Section 15: SSH Key Manager

The Key Manager is accessed via the Settings screen. On this screen, you can create new SSH keys for your device, and also remove any keys you've previously created.

Note: Public key authentication is a somewhat advanced procedure that not all users will require. If you're unsure about what key-based authentication is, or why you'd want to use it, then we recommended reading one of the many tutorials available on the internet.

Tap "Create New Key" to create a new key, or tap on any of your previously created keys to view the key details.

When creating a new key, specify a descriptive name for your key, and choose the key type and bit length. TouchTerm supports RSA (SSH Protocol 1 and 2) and DSA (SSH Protocol 2) keys. Note that DSA keys must be 1024 bits, and RSA keys can be between 768 and 4096 bits. (Also note that generation of large RSA keys make take a long time -- please be patient!)

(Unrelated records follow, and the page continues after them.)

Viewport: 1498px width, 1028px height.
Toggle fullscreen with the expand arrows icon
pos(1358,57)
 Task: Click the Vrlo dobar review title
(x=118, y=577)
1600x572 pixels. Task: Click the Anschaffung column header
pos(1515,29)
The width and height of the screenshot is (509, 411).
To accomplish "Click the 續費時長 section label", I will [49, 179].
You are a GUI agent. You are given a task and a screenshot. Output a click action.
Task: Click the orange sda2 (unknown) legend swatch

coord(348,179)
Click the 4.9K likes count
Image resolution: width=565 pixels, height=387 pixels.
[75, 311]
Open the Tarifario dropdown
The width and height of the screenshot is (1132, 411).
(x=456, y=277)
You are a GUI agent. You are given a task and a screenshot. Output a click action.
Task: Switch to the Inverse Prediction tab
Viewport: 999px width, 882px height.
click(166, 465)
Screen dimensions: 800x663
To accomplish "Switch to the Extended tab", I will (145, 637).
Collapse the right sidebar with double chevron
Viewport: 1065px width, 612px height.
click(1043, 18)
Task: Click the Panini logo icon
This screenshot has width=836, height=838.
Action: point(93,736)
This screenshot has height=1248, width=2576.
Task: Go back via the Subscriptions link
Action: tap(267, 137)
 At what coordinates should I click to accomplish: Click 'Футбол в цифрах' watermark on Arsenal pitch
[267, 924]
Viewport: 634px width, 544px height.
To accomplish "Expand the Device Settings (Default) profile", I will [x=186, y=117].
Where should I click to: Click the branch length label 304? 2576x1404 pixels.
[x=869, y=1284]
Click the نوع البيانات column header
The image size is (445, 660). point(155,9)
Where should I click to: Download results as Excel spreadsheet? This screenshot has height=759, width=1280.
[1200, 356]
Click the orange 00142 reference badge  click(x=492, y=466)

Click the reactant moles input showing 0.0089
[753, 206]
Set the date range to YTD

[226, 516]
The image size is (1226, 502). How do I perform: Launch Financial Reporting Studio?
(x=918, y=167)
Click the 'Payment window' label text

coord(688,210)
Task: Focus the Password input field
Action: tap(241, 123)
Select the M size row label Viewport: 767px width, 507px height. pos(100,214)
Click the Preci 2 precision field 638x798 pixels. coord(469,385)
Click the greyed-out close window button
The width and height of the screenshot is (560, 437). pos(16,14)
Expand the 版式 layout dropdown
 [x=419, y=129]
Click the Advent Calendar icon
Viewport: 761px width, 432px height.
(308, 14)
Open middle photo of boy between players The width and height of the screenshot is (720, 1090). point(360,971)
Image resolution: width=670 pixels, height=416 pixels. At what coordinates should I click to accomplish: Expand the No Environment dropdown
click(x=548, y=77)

You may optionally specify a passphrase for your new key. If you do this, whenever the key is to be used to establish a connection, TouchTerm will first require this passphrase before sending the key to the server. When you associate a key with a connection on a Connection Profile page (see above), if the "save passwords" setting is on, you can also enter its passphrase there (into the "password" field) to be saved such that when you open that particular connection you aren't prompted for the passphrase for the key. Note that there is NO way to recover a passphrase that has been associated with a key if you lose or forget it.

From the Key Manager screen, you can tap on any of the keys you've created to bring up the key details. This screen will display information about the type and bit length of the key (but not the passphrase!), as well as an action button to e-mail the public key contents. Tap this button to distribute your public key via email, either to yourself or your system administrator for installation on the server(s) you wish to connect to.

After the public key is properly installed on the remote system, you can use the Connection Profile screen to associate your saved key with a particular server (and optionally remember the passphrase). After this, TouchTerm will use your saved key to authenticate to the remote server.

If you access the Key Manager from within an active terminal session, you can also use the Key Detail page to export the contents your public or private keys directly into the session:

Note that these will send the key contents directly to the remote host, so be sure you are in a text editor or some other appropriate environment for receiving the key contents!